After more than 35 years of operation, TBI is closing its doors and our website will no longer be updated daily. Thank you for all of your support.
Buyers Briefing digital season: The true value of MCNs
Buying YouTube multichannel operators is the trend of the moment, but do those leading the takeover charge actually know what they are acquiring?
This week, seasoned media reporter Peter Kafta revealed that Peter Chernin’s media group and US telco AT&T are set to buy leading multichannel network Fullscreen.
No major surprise there – the Chernin Group and AT&T launched their Otter Media joint venture in order to invest in the burgeoning digital video space, and have already put US$10 million towards buying crafting video site Creativebug.
Furthermore, former Fox boss Chernin already has a stake in Fullscreen, which vies with Maker Studios as the world’s largest MCN by subscriber base, having lead a US$30 million funding round in the firm last year.
The price Kafka reported, however, was eyebrow-raising. Sources have indicated the deal will value Fullscreen at between US$200 million and US$300 million. This compares with the near US$1 billion Disney is paying to acquire rival Maker (through an initial US$500 million investment and another US$450 million dependent on performance over a number of years).
Considering Fullscreen is currently the fastest-growing MCN, according to stats from online analytics site SocialBlade (with 27.5 million subs added in the past 30 days), and has the most member channels (almost 33,400), it is unclear why Disney’s valuation of Maker is potentially four times the price Otter will pay for its digital video specialist.

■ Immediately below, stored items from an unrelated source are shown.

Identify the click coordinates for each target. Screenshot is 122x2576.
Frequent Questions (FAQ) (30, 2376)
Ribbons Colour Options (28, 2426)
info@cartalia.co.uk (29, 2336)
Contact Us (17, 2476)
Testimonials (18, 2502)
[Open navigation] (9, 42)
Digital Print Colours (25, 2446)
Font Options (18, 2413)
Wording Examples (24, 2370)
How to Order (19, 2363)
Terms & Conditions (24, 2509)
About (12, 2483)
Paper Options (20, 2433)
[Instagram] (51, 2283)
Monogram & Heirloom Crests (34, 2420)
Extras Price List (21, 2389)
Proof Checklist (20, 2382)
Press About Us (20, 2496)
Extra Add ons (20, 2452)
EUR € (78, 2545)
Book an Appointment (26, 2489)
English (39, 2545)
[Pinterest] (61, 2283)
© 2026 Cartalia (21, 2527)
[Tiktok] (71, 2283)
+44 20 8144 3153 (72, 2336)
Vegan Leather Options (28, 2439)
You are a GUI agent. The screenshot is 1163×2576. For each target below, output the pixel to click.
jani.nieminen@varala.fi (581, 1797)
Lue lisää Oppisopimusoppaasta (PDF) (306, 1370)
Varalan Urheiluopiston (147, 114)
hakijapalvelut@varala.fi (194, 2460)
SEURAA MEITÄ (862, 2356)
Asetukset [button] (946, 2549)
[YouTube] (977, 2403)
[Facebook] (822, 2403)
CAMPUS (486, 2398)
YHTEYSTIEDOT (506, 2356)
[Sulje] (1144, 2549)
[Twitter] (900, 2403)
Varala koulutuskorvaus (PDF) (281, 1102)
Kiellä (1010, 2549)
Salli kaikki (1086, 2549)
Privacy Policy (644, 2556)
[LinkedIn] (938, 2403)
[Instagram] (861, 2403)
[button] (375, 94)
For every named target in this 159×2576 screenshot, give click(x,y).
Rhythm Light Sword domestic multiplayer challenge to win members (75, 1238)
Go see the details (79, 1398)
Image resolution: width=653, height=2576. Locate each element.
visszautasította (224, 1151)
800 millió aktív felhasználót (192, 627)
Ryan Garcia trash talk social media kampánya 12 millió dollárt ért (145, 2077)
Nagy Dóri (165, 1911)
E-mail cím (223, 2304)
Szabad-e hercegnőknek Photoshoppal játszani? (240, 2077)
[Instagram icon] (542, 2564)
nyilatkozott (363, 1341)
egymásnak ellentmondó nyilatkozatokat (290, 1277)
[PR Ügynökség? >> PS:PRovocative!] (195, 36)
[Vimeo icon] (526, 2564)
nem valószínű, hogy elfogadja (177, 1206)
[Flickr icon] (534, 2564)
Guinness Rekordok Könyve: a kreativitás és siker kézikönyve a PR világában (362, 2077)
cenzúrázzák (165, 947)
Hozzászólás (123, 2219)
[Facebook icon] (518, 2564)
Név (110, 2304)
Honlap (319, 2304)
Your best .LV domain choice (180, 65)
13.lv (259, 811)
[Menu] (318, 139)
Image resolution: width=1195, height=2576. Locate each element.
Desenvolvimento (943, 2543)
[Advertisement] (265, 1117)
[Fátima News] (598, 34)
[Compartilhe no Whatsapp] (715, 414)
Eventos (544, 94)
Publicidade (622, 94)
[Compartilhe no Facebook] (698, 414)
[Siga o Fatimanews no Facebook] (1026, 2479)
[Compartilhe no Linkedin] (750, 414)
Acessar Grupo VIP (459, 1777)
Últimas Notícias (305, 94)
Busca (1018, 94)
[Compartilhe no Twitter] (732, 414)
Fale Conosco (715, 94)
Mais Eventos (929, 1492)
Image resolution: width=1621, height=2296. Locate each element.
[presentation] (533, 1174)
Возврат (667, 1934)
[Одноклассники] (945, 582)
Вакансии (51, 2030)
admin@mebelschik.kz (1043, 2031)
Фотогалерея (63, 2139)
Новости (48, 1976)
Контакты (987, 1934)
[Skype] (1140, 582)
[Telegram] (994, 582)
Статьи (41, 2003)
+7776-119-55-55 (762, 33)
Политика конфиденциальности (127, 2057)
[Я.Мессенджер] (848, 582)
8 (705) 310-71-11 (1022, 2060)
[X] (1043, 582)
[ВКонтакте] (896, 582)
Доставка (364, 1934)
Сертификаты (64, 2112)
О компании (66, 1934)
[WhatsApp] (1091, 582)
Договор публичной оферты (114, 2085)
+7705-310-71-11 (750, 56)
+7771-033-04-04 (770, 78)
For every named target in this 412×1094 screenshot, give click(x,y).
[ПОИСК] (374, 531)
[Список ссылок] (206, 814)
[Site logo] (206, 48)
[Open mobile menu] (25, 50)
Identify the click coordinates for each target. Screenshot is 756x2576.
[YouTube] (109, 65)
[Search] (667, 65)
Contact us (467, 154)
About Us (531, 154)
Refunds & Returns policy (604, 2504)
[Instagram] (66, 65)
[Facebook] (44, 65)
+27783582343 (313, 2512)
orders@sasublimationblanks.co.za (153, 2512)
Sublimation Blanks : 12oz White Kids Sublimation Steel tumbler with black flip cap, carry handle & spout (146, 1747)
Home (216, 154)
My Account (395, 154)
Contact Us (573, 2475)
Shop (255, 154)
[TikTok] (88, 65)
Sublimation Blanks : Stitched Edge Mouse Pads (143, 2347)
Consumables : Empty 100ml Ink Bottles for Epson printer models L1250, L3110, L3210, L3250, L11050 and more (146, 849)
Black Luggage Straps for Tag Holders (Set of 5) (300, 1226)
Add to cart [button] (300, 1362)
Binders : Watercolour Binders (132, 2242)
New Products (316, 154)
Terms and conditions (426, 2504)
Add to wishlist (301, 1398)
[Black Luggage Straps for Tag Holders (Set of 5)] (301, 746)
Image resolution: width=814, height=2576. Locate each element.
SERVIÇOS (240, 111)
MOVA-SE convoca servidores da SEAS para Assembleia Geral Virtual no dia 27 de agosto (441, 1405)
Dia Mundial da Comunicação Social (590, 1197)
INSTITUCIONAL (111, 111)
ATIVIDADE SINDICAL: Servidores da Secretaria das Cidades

It’s also key to remember none of the MCNs – even leading ones like Maker, Fullscreen, Rightster and Vevo – are actually making profits at this stage.
Could it be Disney feels there is more security with a company helmed by former Endemol CEO Ynon Kreiz, or that it has identified strong long-tail revenue potential among Maker’s 26,569 members?
Or could it be that the traditional media giants chasing this new slice of digital video industry pie simply don’t know the real value of what they’re getting into? Mergers and acquisitions are the done thing in entertainment media right now, with major firms at all levels seeming to line up new partnerships virtually week, but buying an MCN is different to buying a cable company, a channel operator or a production company.
Of course, deals for hundreds of millions of dollars won’t bring Disney or Chernin Group down in the same way the infamous AOL-Time Warner merger of the early noughties damaged both companies. But who’s to say where this is all ending up, especially when analysts and commentators expect a Google or an Apple to buy a major content company before long?
We all know what happened the last time traditional media blindly went head-first into a burgeoning digital media industry. Is it possible we’re seeing the groundwork being laid for the new digital bubble to burst?